La perdita e il fuoco
Peppino Giunta si troverà a confrontarsi con la perdita. Di un fratello, Saverio, che a un certo punto non riconoscerà più. Prima, perché la vita gli promette un futuro radioso, a quel fratello taciturno e così diverso dagli altri, nella città lontana: quella Catania nera popolata di buttane e sotto l’Etna, «una gigantessa nera, fredda di neve solo per due mesi all’anno ma con una pancia di fuoco liquido pronta ad aprirsi quando uno meno se lo aspetta». E quel fuoco, che divora tutto, si abbatte nella vita di suo fratello, quando conoscerà un ragazzo, u puppu (il frocio) del paese la cui amicizia cambierà tutto. E che muoverà gli eventi, fino a un finale tanto doloroso, quanto inaspettato.

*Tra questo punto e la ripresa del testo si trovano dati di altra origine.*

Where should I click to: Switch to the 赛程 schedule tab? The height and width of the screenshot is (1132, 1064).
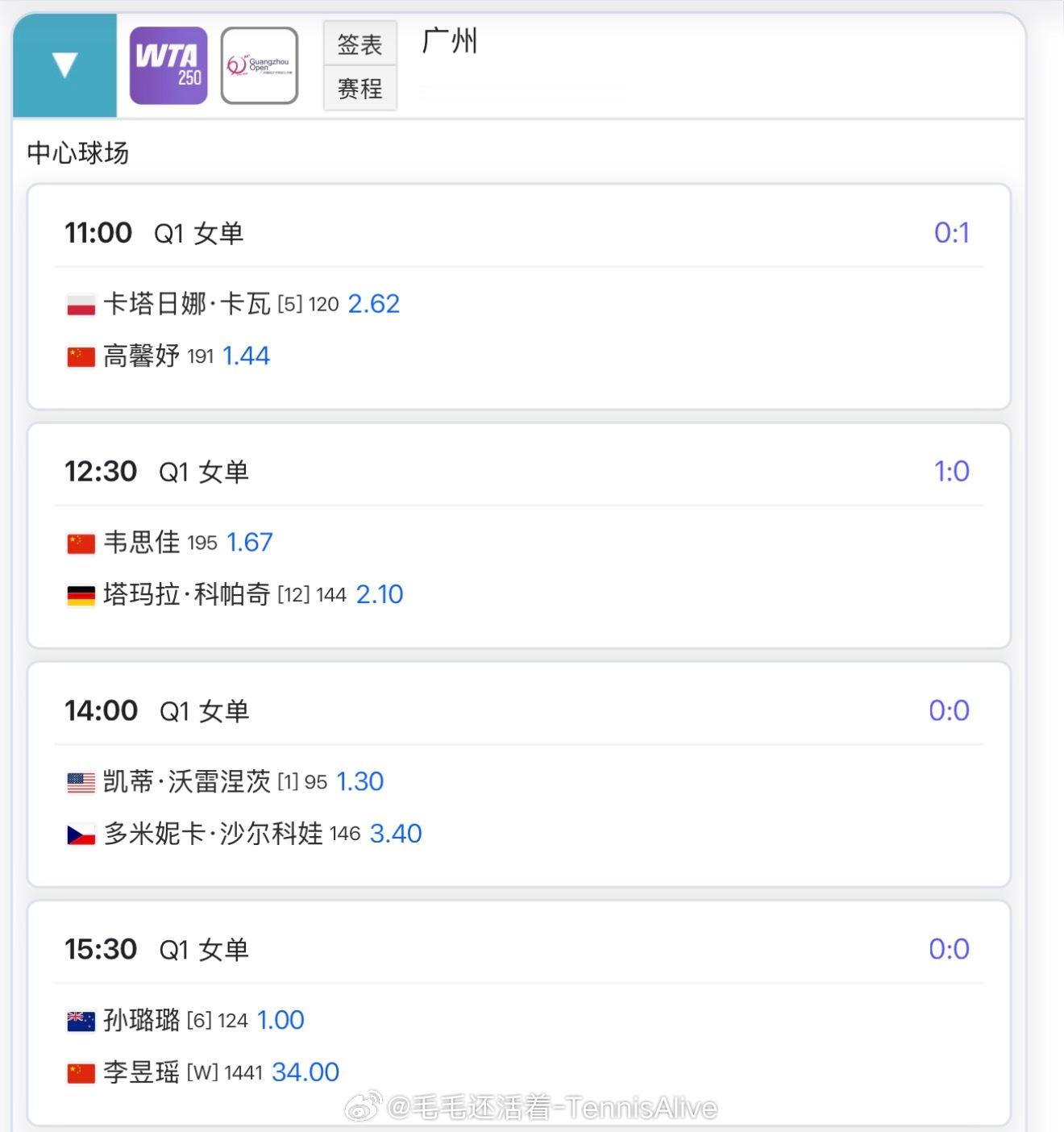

L’omaggio agli amanti di Giarre
È un omaggio, il libro di Rosa Maria Di Natale, a fatti accaduti altrove, troppo tempo fa e le cui cicatrici sono visibili, ancora adesso. «Nel 1980 a Giarre, un centro del Catanese, Giorgio e Toni, due giovani omosessuali, furono trovati morti, di certo uccisi dall’omofobia e rifiutati dalla loro comunità» ci rivela l’autrice, nella nota finale a chiusura de Il silenzio dei giorni. «Non è ancora stata fatta completa chiarezza sulla dinamica dei fatti. Questa non è la loro vera storia, ma è un racconto ispiratomi da quella tragica morte». Un dono, dunque, a quell’episodio su cui ancora oggi aleggiano troppi non detti. «…A volte capita» ricorda l’autrice «che una cosa accaduta nella realtà ne richiami altre del tutto inventate, e non per questo meno veritiere della vita che siamo chiamati a vivere». E in questo romanzo di vita ce n’è tanta. E a un certo punto urla, per spezzare il dolore del silenzio.